And champagne grapes. When Neel was in graduate school in Pennsylvania we were poorer than, well, insert your cliche here. We were poor. Still, we managed to have a lot of fun, and one summer we took a trip to Ithaca, NY to enjoy the finger lakes and wine country. We stayed at a bed and breakfast that I picked because it boasted an AGA and that you could hear the falls from your window. Well, you could hear the falls from your room, sort of, but the bed and breakfast was dear and I was introduced to many wonderful things while we were there. Like baked french toast.

And champagne grapes.

Neel and hiked the falls. (Ithaca is Gorges!) We toured wineries. And we went sailing on Cayuga Lake. Anywhere we go that's near water, I want to get on a boat and my husband always obliges me. The man who gets seasick on porch swings always obliges me. So one of our days in Ithaca we booked a sail and took a picnic out on Cayuga Lake. As the proprietress of the bed and breakfast pointed us to the grocery store to pick up supplies, she suggested, "Look out for champagne grapes." I can still remember standing in the dim light of the produce section as we stumbled upon them and remembered her words. Champagne grapes! Not at all what I expected.

I'm not sure what I was expecting, exactly. A white grape maybe. With bubbles? Not these little darlings. Not these succulent beads of tender sweetness. Just yesterday, Callum suggested that I press one against the roof of my mouth and suck out the juice. It's heaven.

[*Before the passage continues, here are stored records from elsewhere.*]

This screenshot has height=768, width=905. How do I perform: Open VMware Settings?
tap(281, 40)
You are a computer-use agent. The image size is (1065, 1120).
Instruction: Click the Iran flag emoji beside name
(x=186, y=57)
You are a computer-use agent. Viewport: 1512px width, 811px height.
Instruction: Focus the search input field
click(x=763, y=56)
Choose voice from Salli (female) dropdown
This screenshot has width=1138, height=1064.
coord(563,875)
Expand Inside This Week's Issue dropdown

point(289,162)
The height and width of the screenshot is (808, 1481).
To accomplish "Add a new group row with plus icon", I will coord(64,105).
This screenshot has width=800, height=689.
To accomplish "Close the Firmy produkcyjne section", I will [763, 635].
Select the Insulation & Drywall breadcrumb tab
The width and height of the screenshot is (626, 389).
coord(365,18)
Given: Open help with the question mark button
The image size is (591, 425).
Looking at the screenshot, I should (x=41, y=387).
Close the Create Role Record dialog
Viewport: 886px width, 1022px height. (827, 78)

Oddly, the champagne grape is almost never used to make wine. However, if you've ever eaten a Zante currant, it started its life as a champagne grape. They are pearl sized, seedless and the flavor is described as well, intensely sweet. Apparently they get their name because the clusters of grapes look like bubbles in a glass of champagne.

Ah, yes.

I searched around for a recipe or two to test out for you and found some possibilities like this and this. But really, the best advice I can give is to eat them quick, straight out of the bowl.